Highly reliable ad-hoc wireless networks have two competing constraints. The energy consumption has to be low, because the nodes are typically battery operated, and exhausting the battery can lead to failure, and the probability for successful transmission of data should be high. That is, a message is to be transmitted from a source node to a destination node within a predetermined delay constraint. Smaller delays require more energy because higher power may be required to increase reliable reception.
In ad-hoc networks, it is desired to select a route, i.e., a sequence of nodes, which passes the message to the destination within the delay constraint, while minimizing energy consumption. A simple solution uses physical-layer transmission with a fixed message size and coding rate, selected so that that each link simply attempts to transmit a message within a fixed interval of time. Then, meeting the delay constraint is equivalent to limiting the number of hops.

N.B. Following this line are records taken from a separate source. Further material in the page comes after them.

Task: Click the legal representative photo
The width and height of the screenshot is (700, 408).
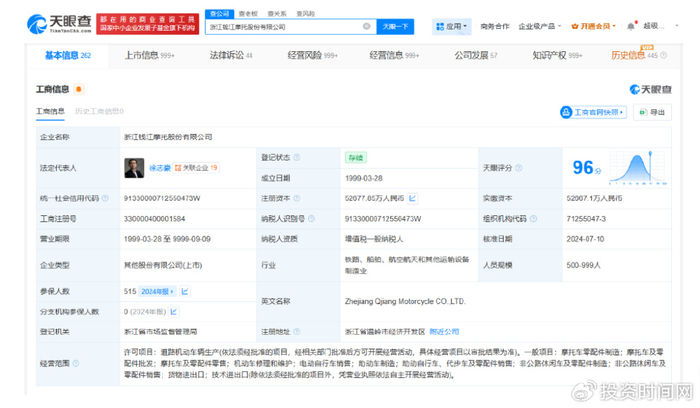Action: (x=133, y=167)
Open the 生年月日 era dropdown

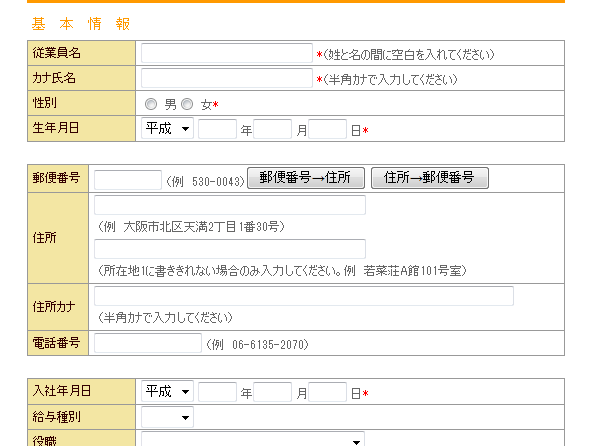[x=167, y=128]
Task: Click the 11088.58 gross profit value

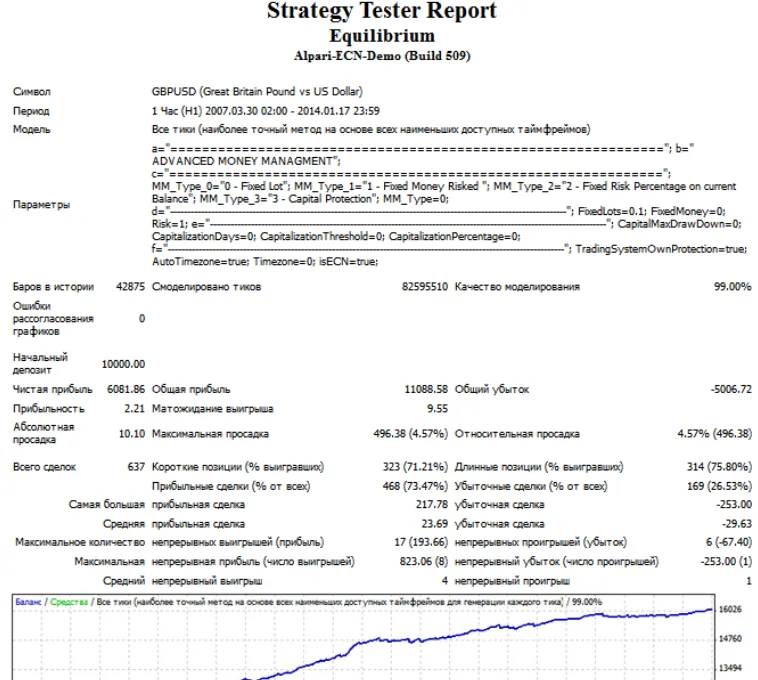Action: point(426,389)
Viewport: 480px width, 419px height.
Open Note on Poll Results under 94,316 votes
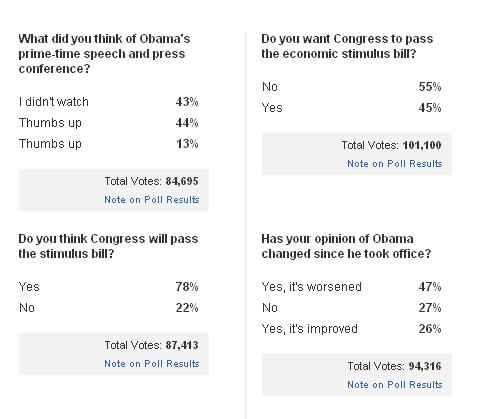pyautogui.click(x=395, y=385)
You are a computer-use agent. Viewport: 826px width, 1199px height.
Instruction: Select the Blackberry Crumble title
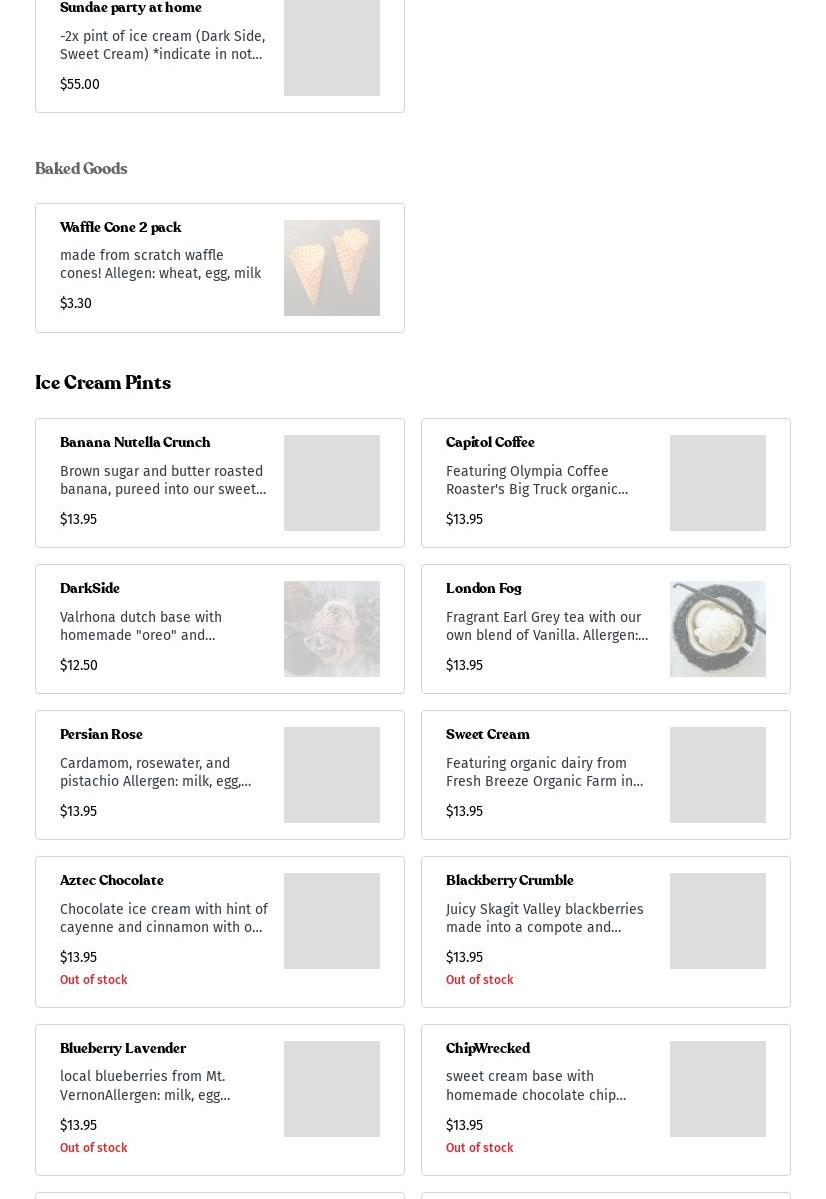click(509, 881)
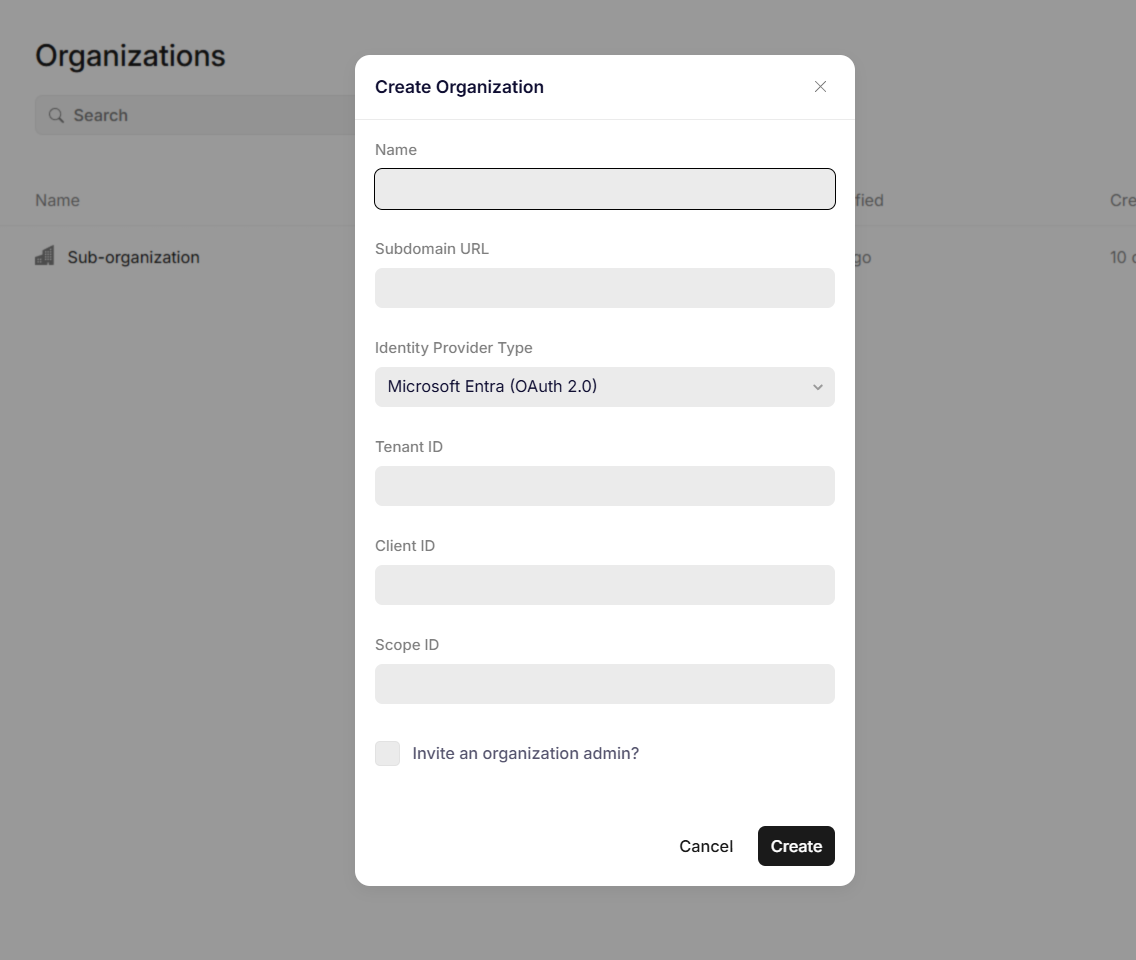Click the Subdomain URL input field
The image size is (1136, 960).
pyautogui.click(x=605, y=288)
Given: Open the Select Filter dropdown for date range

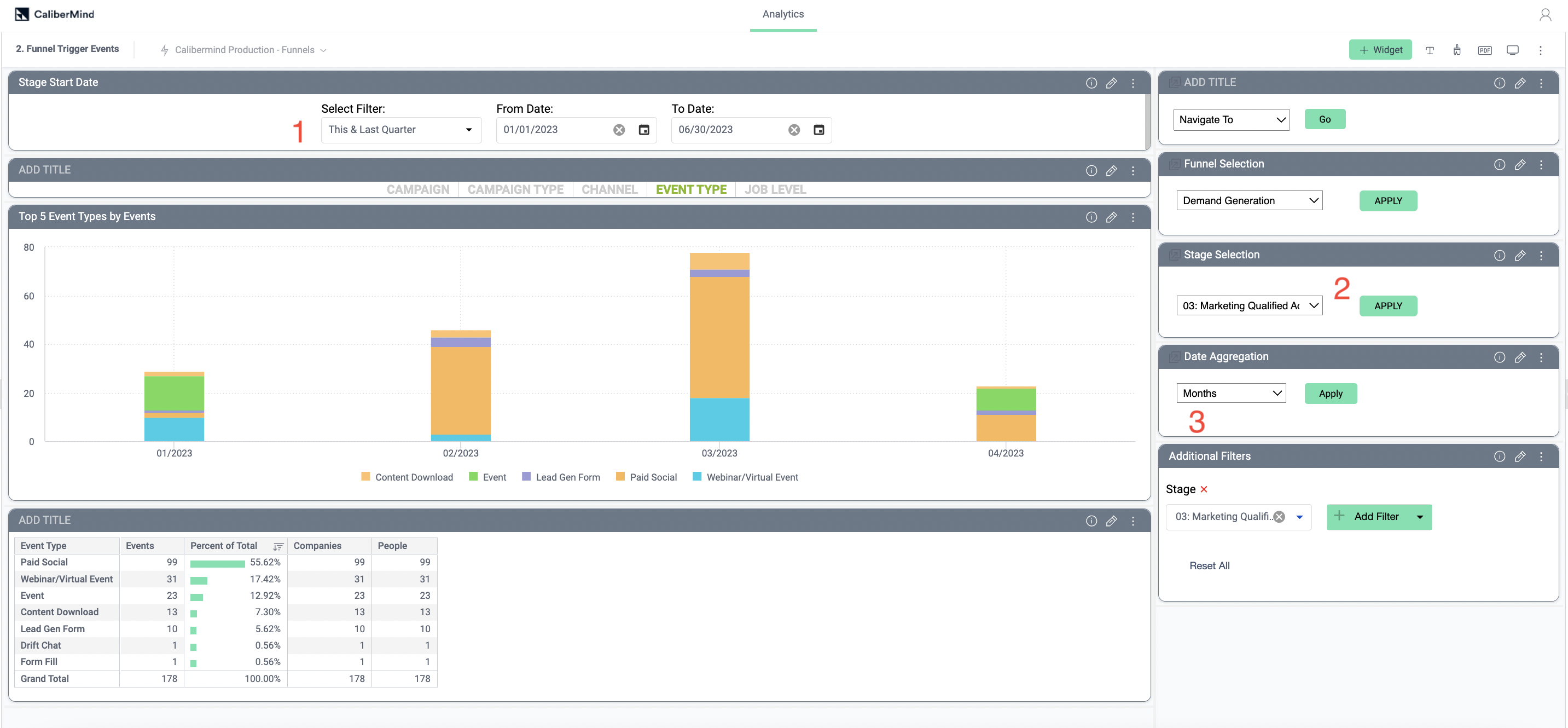Looking at the screenshot, I should (x=400, y=129).
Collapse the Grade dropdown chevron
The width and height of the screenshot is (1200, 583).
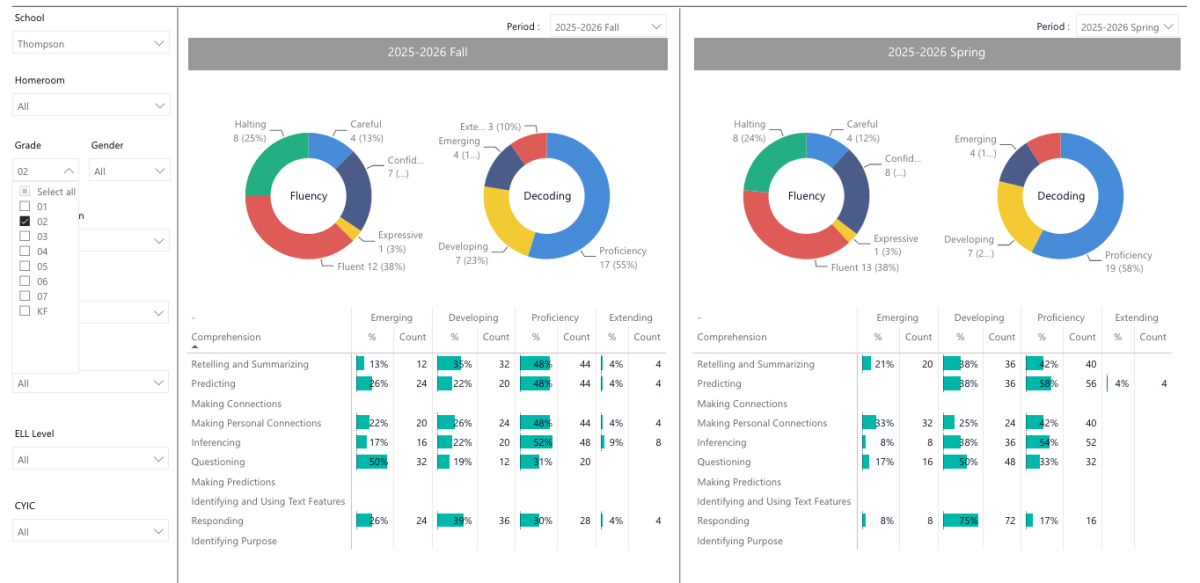pyautogui.click(x=68, y=171)
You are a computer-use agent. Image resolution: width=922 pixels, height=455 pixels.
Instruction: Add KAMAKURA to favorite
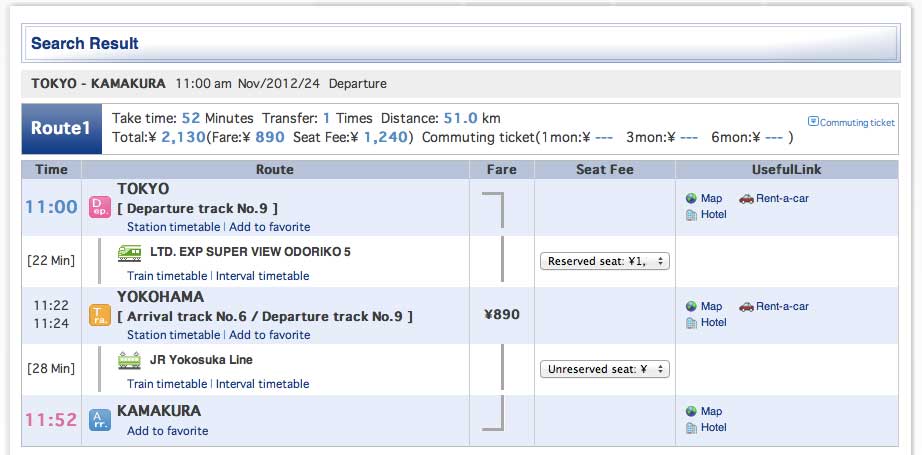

However, this simple approach ignores the possibility of decreasing the overall delay by using more energy on certain links, and, possibly less on others. For a single link, the trade-off between transmission time and energy is straightforward. According to the Shannon's capacity equation, the possible data rate increases logarithmically with the transmit power. However, for networks with multiple hops, the trade-off becomes much more complicated. It involves selecting a route and then an energy level for each hop along the route.
Fountain Code
Fountain codes (also known as rateless erasure codes) are a class of erasure codes with the property that a potentially limitless sequence of encoding symbols can be generated from a given set of source symbols such that the original source symbols can be recovered from any subset of the encoding symbols of size equal to or only slightly larger than the number of source symbols.
The fountain code is optimal when the original k source symbols can be recovered from any k encoding symbols. Fountain codes have efficient encoding and decoding algorithms and that allow the recovery of the original k source symbols from any k′ of the encoding symbols with high probability, where k′ is just slightly larger than k.
Conventional methods for resource allocation for multi-hop fountain-coded transmissions are iterative, and each step has high polynomial computational complexity.
It is desired to minimize the total energy needed to propagate a message along a path of wireless links within a fixed time constraint, considering that following nodes are receiving fragments of previous fountain-coded transmissions.